** Start Text to read **
But Mérimée's ambition, and at twenty-seven it may be supposed he still had some, pointed rather to the Academy than to the favour of the multitude for which, now and always, he had a very hearty contempt. Having shown that he could write a novel, he contented himself henceforth in fiction with short stories, while in graver matters he took up, as the fancy seized him, history, archæology, travel, and the study of languages. The twenty years beginning with 1830 were the busiest of his life. In literature alone he touched and adorned almost every department; he was at the same time a Government official, went much into society, and led something of a gay life generally. It was in 1830 that he first visited Spain, and at Madrid made the acquaintance of the Comtesse de Montijo, as also of the two little girls, one of whom was destined to rise so high. This visit happened to coincide with the Revolution of July; and Mérimée laments that his absence from Paris caused him to miss " so fine a spectacle," a word, by the way, which indicates pretty well his part in life generally, that of a spectator, interested at first but yawning more and more as the play goes on.

This particular spectacle, however, influenced Mérimée's career considerably. Under the new reign he began official life, first as private secretary to the Minister of the Interior, and a few years later as Inspector-General of Historic Monuments. In this position, which he held for twenty years, it was his lot to travel from one end of France to the other, to draw up many reports, and to come in contact with every variety of provincialism.
** End Text to read **
Problems and tasks =>
a - According to the passage on Mérimée, what post did he hold for twenty years?
b - Reproduce the part of the passage on Mérimée that opens with the words containing "This particular spectacle, however, influenced" and closes with "variety of provincialism.".
** Start Entries **
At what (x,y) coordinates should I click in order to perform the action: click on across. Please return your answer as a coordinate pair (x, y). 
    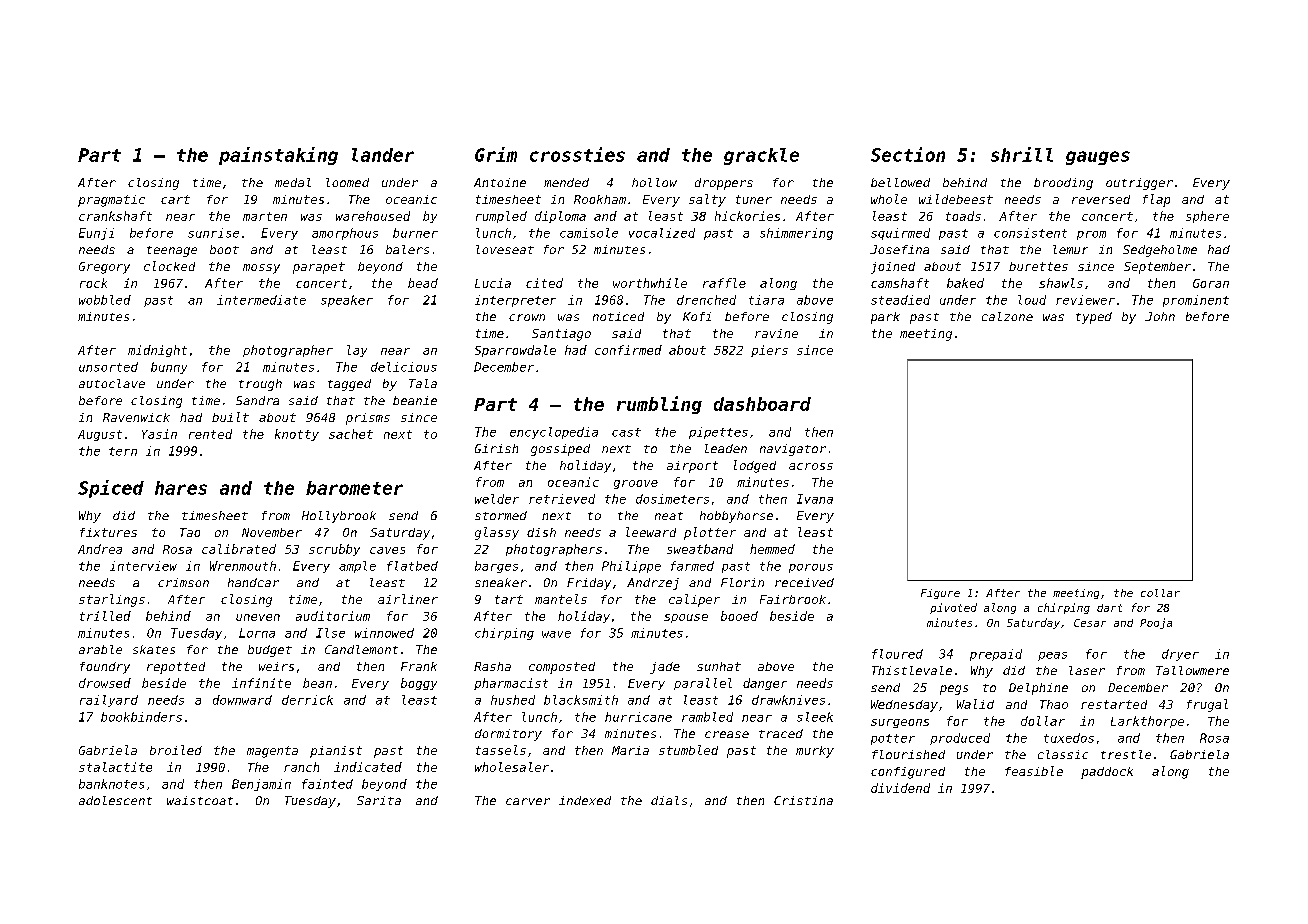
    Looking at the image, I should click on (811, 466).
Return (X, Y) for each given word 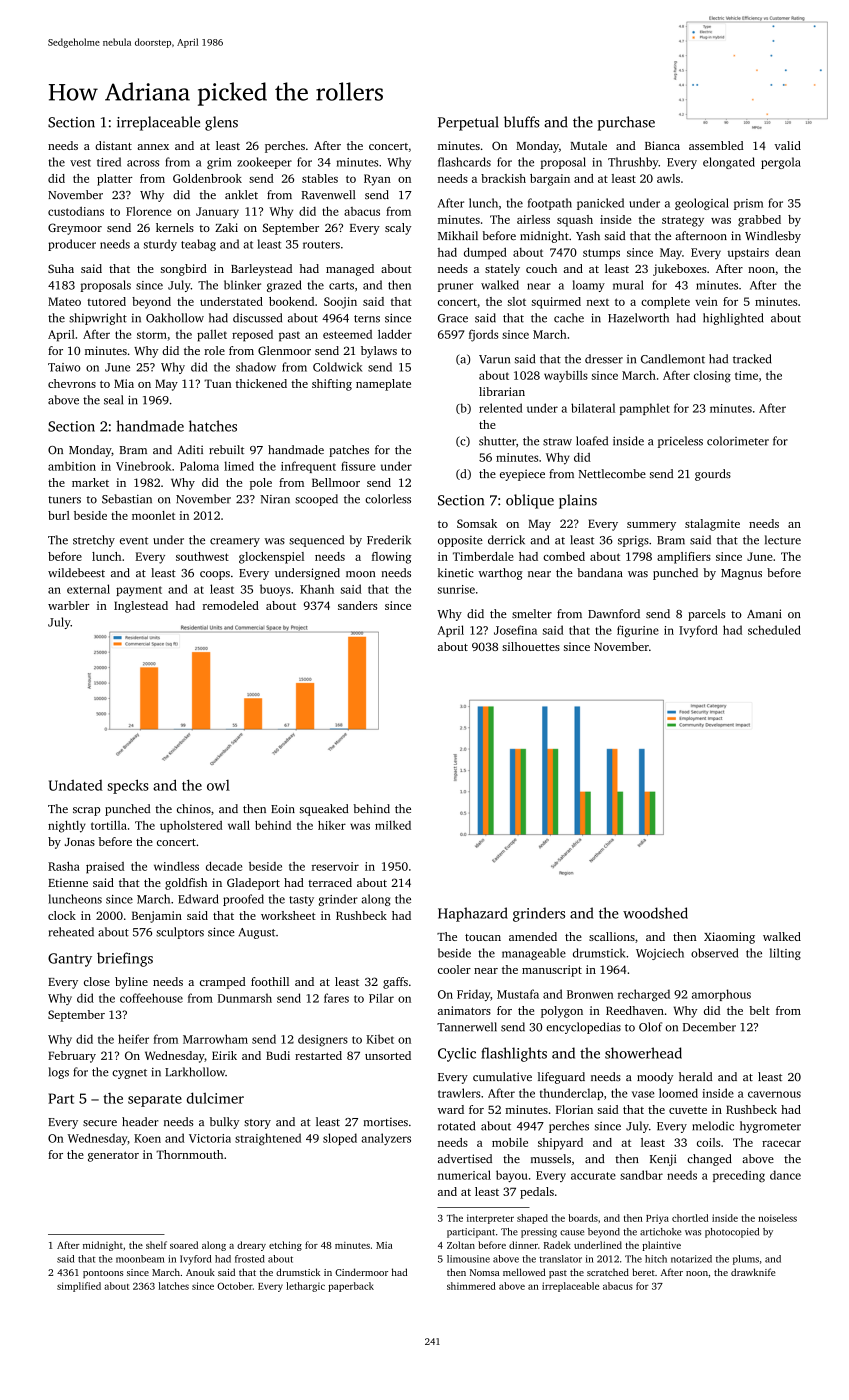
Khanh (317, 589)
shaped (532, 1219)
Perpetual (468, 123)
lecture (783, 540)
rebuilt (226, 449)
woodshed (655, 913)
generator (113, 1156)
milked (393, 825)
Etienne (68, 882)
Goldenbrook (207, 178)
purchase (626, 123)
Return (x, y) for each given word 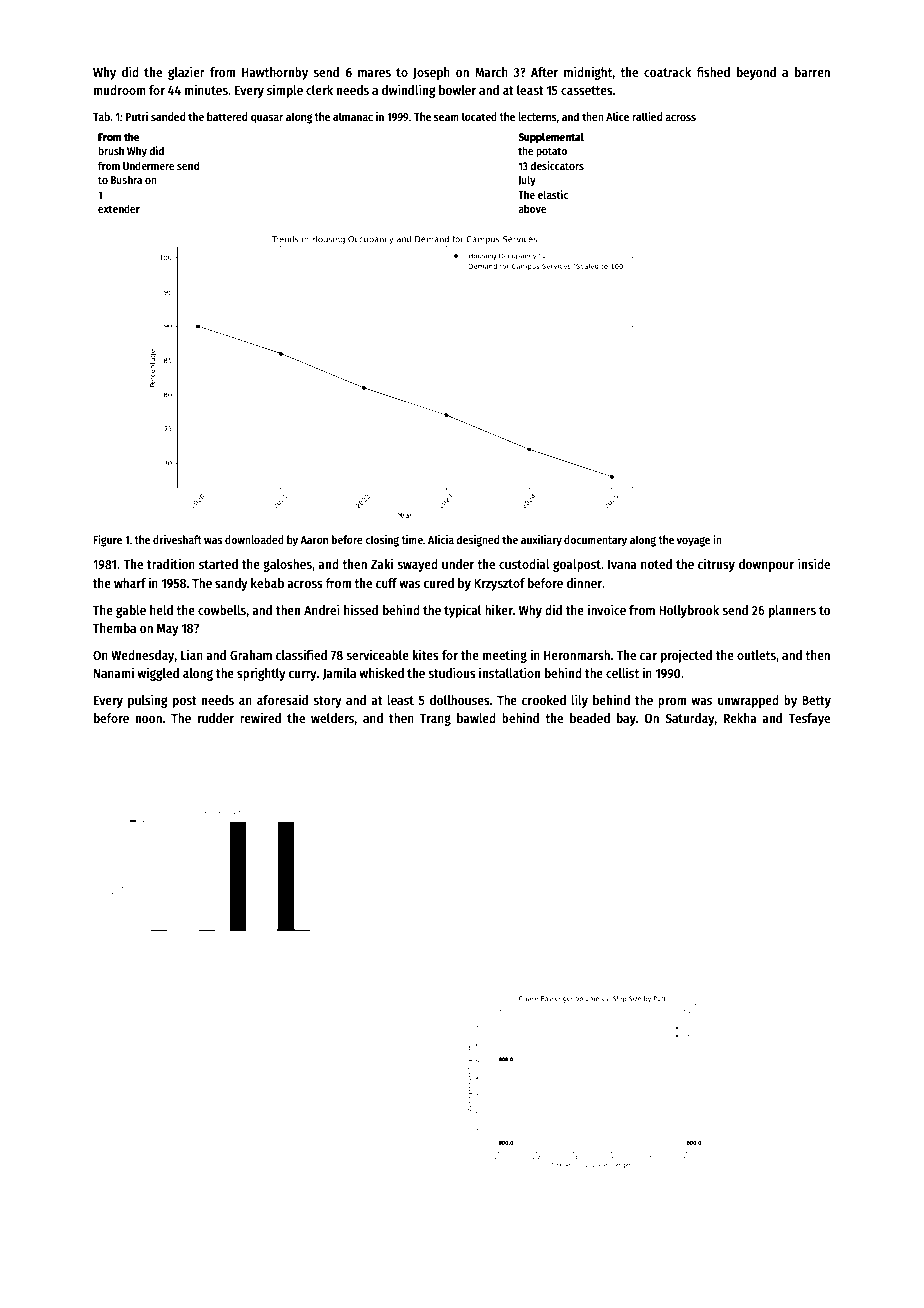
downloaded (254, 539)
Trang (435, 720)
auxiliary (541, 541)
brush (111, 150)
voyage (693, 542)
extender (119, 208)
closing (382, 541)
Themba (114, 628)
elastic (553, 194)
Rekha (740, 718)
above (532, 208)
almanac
** End Entries **
Answer set =>
a - Inspector-General of Historic Monuments

b -
This particular spectacle, however, influenced Mérimée's career considerably. Under the new reign he began official life, first as private secretary to the Minister of the Interior, and a few years later as Inspector-General of Historic Monuments. In this position, which he held for twenty years, it was his lot to travel from one end of France to the other, to draw up many reports, and to come in contact with every variety of provincialism.